A regular theme of these chats has been the role of parents through adolescence and the vital self-esteem battery charger they can (and need to) be, and what this might look like.
Great therefore to come across this article and research on the benefit that time with parents is to teenagers. (Admittedly it's a narrow and small focus group but useful nevertheless in flagging up a more positive role for parents than they sometimes feel they have at this stage).
Musing in my 'Coffice' I thought I'd have a stab at a kind of list of principles.
1. Friends become the significant peer group for teens but don't underestimate your role or importance through adolescence.

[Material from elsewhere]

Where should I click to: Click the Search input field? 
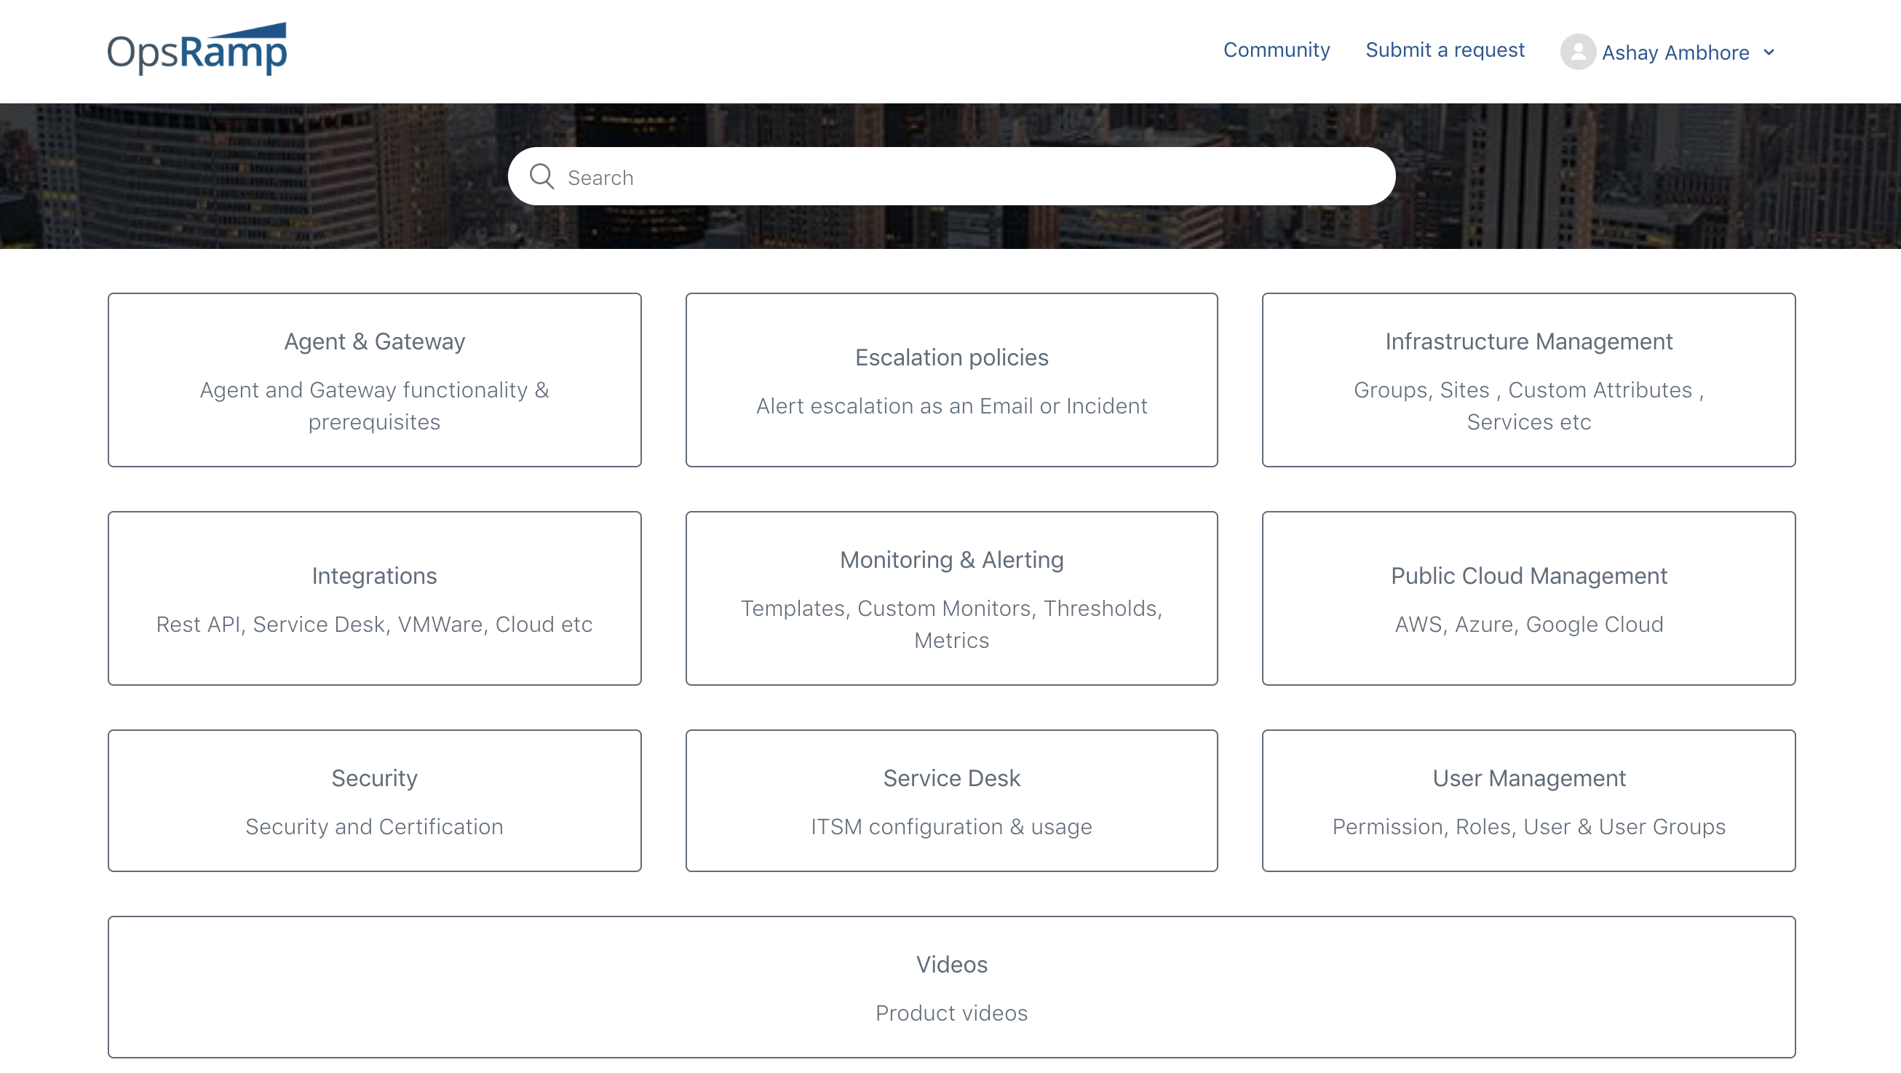(951, 176)
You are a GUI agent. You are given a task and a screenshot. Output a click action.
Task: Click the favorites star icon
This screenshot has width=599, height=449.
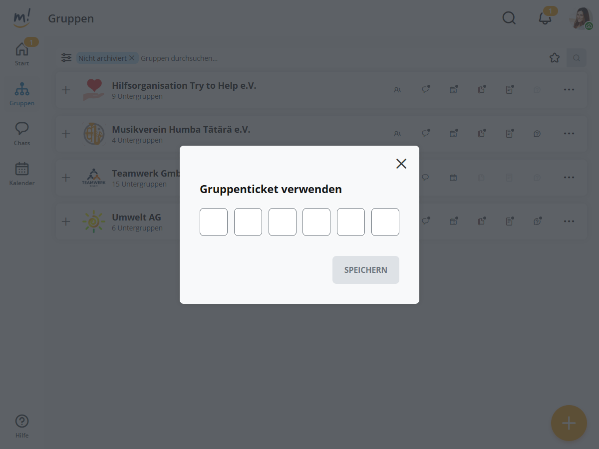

2. Try to cultivate listening above talking
3. Don't be discouraged that teens don't want to talk when you want to .... but embrace the opportunity when they do (this will be at odd times (and especially LATE at night) or when you are busy.
4. Put creativity and play into what you do together as a family or one-to-one with your teen. Create memories, celebrate landmarks, engender family traditions.
5. Teens absorb everything that is happening around them. What we say will only have any weight at all if it is consistent with what we are and do (or if we are honest about when it is not).
Hope that's not too preachy a list but I throw it out there in case it's useful. Adolescence is an incredible time of transition, change and development and yes it gets complex, messy and a bit bewildering on the way (brief pause whilst you nod or scream) but it is an important formative process. It's bit like a caterpillar transitioning into a butterfly and I'll bet there's some real messy stuff happening there too.